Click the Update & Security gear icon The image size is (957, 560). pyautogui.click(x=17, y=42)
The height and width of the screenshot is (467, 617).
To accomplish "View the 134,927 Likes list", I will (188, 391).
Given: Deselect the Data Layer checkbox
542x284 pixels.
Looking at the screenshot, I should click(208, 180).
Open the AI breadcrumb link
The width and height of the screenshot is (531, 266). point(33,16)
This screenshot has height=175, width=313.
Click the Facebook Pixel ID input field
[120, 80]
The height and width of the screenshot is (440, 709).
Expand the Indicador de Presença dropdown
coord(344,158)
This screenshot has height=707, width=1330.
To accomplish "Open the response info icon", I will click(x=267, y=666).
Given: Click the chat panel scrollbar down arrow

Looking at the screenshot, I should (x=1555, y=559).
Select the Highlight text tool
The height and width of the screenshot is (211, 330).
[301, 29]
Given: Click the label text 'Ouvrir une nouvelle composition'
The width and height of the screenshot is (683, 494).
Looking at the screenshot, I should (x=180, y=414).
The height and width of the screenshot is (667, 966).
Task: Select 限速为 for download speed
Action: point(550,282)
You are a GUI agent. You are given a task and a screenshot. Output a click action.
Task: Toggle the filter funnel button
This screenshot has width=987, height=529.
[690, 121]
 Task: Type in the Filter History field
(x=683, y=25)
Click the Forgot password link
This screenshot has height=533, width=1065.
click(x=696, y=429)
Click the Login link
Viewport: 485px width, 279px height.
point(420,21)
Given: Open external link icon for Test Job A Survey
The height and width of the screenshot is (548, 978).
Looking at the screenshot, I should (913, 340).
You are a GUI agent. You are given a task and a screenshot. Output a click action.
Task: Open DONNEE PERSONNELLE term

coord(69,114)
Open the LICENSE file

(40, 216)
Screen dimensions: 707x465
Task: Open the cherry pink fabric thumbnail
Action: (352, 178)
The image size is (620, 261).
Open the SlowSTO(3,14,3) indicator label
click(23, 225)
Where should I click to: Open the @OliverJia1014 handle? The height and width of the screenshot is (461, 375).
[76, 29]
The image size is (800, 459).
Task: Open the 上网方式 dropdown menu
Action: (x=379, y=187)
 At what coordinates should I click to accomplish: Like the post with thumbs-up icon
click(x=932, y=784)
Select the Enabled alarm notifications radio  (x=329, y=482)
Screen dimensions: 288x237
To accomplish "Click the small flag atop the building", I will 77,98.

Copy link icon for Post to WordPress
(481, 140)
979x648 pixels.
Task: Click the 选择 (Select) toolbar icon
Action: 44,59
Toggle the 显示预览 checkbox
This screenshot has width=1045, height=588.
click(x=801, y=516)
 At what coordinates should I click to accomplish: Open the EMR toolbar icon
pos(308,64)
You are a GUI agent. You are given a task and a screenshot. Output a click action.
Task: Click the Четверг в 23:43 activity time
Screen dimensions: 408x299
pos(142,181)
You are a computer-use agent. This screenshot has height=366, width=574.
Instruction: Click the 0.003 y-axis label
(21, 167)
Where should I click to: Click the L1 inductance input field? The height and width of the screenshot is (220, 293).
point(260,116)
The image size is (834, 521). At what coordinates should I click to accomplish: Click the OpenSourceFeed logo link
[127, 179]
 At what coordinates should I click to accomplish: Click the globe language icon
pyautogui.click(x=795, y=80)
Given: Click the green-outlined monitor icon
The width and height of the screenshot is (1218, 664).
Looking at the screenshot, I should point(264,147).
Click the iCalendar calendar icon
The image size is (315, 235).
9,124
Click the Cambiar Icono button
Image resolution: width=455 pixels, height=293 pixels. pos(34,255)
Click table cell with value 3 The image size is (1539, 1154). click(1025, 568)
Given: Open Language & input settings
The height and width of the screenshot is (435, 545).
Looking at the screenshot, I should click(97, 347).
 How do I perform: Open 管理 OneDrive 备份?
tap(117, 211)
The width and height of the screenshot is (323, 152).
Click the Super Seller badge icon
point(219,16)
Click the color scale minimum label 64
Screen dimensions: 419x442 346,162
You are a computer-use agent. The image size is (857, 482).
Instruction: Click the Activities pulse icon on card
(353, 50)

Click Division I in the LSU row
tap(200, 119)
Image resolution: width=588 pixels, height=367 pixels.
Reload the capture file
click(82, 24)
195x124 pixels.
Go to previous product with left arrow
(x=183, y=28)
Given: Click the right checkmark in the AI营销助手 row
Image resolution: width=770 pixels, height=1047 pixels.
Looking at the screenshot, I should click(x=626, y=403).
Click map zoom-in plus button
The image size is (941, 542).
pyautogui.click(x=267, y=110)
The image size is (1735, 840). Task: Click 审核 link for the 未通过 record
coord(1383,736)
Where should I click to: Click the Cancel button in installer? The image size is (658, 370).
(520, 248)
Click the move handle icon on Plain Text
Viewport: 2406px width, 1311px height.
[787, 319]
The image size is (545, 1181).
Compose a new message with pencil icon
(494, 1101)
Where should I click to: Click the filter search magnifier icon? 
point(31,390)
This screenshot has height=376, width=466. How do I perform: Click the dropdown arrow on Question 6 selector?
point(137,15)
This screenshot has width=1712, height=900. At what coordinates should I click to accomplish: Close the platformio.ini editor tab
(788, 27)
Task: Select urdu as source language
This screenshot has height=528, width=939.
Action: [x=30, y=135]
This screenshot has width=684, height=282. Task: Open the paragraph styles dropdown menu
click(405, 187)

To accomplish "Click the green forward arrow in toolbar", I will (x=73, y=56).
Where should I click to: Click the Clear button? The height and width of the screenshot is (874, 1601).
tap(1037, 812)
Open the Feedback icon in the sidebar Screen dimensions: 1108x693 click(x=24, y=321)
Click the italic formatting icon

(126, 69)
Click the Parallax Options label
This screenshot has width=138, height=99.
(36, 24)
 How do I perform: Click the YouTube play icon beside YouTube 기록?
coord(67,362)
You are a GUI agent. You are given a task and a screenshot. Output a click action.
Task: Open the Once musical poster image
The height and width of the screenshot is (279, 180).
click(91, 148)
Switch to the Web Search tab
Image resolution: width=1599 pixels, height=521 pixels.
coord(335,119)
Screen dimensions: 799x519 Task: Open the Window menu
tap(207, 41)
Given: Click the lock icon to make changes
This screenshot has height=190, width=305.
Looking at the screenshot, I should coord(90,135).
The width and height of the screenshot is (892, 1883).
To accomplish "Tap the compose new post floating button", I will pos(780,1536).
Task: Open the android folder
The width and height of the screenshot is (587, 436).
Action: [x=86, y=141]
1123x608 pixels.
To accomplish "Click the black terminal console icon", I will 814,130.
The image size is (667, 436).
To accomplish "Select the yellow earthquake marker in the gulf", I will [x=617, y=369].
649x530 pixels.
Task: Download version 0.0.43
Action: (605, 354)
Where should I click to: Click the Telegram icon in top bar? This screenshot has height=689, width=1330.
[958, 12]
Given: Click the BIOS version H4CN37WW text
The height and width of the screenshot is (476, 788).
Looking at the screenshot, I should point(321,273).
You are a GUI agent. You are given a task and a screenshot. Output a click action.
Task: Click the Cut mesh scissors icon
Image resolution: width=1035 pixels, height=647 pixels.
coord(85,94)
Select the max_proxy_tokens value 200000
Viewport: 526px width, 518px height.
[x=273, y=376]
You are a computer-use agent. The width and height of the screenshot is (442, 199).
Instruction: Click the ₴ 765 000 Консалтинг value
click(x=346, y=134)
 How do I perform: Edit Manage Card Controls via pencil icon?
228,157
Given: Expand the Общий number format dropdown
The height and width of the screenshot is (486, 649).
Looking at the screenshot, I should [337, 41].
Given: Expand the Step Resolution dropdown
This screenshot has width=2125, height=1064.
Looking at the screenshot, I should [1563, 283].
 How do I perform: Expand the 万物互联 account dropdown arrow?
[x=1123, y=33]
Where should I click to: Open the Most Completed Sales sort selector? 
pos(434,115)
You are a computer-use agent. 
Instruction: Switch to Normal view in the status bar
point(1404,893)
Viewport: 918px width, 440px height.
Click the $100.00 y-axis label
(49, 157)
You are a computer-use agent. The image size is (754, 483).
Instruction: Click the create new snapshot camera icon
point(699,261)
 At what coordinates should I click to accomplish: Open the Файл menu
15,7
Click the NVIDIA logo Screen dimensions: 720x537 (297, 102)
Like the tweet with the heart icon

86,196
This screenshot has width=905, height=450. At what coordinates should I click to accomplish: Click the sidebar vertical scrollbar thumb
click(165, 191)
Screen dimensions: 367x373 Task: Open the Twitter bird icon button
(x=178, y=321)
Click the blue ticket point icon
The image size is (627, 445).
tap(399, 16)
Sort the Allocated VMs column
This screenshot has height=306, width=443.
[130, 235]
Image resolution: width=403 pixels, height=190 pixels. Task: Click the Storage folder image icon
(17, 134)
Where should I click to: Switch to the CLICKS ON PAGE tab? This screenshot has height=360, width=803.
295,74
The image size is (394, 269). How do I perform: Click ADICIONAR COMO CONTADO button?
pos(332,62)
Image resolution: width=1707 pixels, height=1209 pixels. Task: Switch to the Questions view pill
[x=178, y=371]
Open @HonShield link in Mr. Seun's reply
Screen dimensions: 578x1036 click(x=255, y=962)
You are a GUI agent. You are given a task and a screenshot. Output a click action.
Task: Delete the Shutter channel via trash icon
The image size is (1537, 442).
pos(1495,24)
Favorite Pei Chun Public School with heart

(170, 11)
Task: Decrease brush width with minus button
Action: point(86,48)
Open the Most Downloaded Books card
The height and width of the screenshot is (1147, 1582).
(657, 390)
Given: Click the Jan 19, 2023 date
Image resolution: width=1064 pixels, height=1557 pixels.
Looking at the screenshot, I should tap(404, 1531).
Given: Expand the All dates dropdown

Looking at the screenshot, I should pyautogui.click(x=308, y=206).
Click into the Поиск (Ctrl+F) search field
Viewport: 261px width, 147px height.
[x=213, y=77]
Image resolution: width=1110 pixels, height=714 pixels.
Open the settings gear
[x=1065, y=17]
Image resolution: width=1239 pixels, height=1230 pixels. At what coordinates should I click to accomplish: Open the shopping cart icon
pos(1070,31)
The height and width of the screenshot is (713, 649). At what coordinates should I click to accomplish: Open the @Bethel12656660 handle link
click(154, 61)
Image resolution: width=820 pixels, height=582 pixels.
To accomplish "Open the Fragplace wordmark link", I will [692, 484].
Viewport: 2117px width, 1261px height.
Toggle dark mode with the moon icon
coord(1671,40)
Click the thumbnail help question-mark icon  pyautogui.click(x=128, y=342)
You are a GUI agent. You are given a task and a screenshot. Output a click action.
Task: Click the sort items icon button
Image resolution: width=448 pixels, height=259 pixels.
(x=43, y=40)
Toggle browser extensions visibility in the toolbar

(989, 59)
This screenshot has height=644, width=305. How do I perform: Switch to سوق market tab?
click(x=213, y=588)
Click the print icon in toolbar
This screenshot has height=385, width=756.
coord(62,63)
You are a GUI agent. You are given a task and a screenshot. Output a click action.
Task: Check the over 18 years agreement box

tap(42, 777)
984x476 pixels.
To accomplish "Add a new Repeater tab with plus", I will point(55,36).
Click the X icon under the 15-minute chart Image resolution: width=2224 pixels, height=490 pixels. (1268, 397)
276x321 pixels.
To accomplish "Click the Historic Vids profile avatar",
************
## WHAT IS NEEDED
Reproduce the items verbatim, starting at the first line and ending at the line containing "Action: (352, 178)", with both included.

## WRITTEN RESPONSE
Click the Update & Security gear icon The image size is (957, 560). pyautogui.click(x=17, y=42)
The height and width of the screenshot is (467, 617).
To accomplish "View the 134,927 Likes list", I will (188, 391).
Given: Deselect the Data Layer checkbox
542x284 pixels.
Looking at the screenshot, I should click(208, 180).
Open the AI breadcrumb link
The width and height of the screenshot is (531, 266). point(33,16)
This screenshot has height=175, width=313.
Click the Facebook Pixel ID input field
[120, 80]
The height and width of the screenshot is (440, 709).
Expand the Indicador de Presença dropdown
coord(344,158)
This screenshot has height=707, width=1330.
To accomplish "Open the response info icon", I will click(x=267, y=666).
Given: Click the chat panel scrollbar down arrow

Looking at the screenshot, I should (x=1555, y=559).
Select the Highlight text tool
The height and width of the screenshot is (211, 330).
[301, 29]
Given: Click the label text 'Ouvrir une nouvelle composition'
The width and height of the screenshot is (683, 494).
Looking at the screenshot, I should (x=180, y=414).
The height and width of the screenshot is (667, 966).
Task: Select 限速为 for download speed
Action: point(550,282)
You are a GUI agent. You are given a task and a screenshot. Output a click action.
Task: Toggle the filter funnel button
This screenshot has width=987, height=529.
[690, 121]
 Task: Type in the Filter History field
(x=683, y=25)
Click the Forgot password link
This screenshot has height=533, width=1065.
click(x=696, y=429)
Click the Login link
Viewport: 485px width, 279px height.
point(420,21)
Given: Open external link icon for Test Job A Survey
The height and width of the screenshot is (548, 978).
Looking at the screenshot, I should (913, 340).
You are a GUI agent. You are given a task and a screenshot. Output a click action.
Task: Open DONNEE PERSONNELLE term

coord(69,114)
Open the LICENSE file

(40, 216)
Screen dimensions: 707x465
Task: Open the cherry pink fabric thumbnail
Action: (352, 178)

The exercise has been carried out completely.